The Synergy Between In Situ Gradient Polymerization and Phase Separation Enables Practical Solid‐State Ni‐Rich Lithium‐Ion Batteries
Hao Zhang, Yalan Zhang, Xiaofan Du, Xuesong Ge, Zhixiang Yuan, Shijie Zhang, Duo Wang, Zhaolin Lv, Xinhong Zhou, Jianjun Zhang, Guanglei Cui
Abstract
Abstract Solid polymer electrolytes (SPEs) have garnered significant attention due to their exceptional safety property. However, most of the previously reported SPEs cannot well match with high‐loading and high‐voltage cathodes due to their low ionic conductivity and limited anodic stability.

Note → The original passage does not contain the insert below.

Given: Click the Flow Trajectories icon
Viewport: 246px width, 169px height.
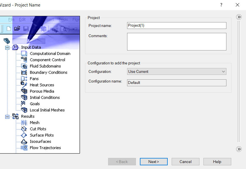Looking at the screenshot, I should [x=24, y=148].
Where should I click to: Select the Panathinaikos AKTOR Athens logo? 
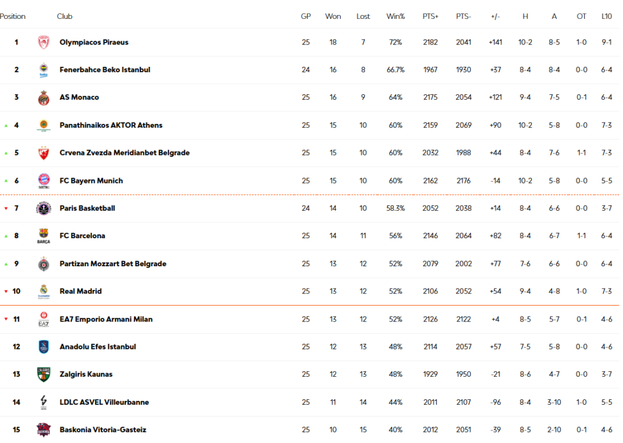(x=44, y=125)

Herein, a SPE with superior compatibility with high‐loading Ni‐rich cathodes is generated by in situ gradient polymerization of a deep eutectic electrolyte. Besides, a polymerization‐induced petaloid phase separation structure enhances interfacial ion transport, resulting in a high room temperature ionic conductivity of 1.5 × 10 −3 S cm −1 . As a result, the as‐assembled high‐loading (19.5 mg cm −2 ) NCM811||graphite full battery exhibites a high capacity retention of 85.3% after 200 cycles and outstanding rate performance (1 C). Industrial 1.2 Ah NCM811||SiO x pouch cell demonstrates unprecefented energy density of 382 Wh kg −1 . Moreover, this SPE also exhibits significantly enhanced safety characteristics, delaying the onset temperature of heat release from 157 °C to 266 °C and thermal runaway temperature from 198 °C to 312 °C. This study provides a general and practical avenue to high‐energy‐density lithium‐ion batteries.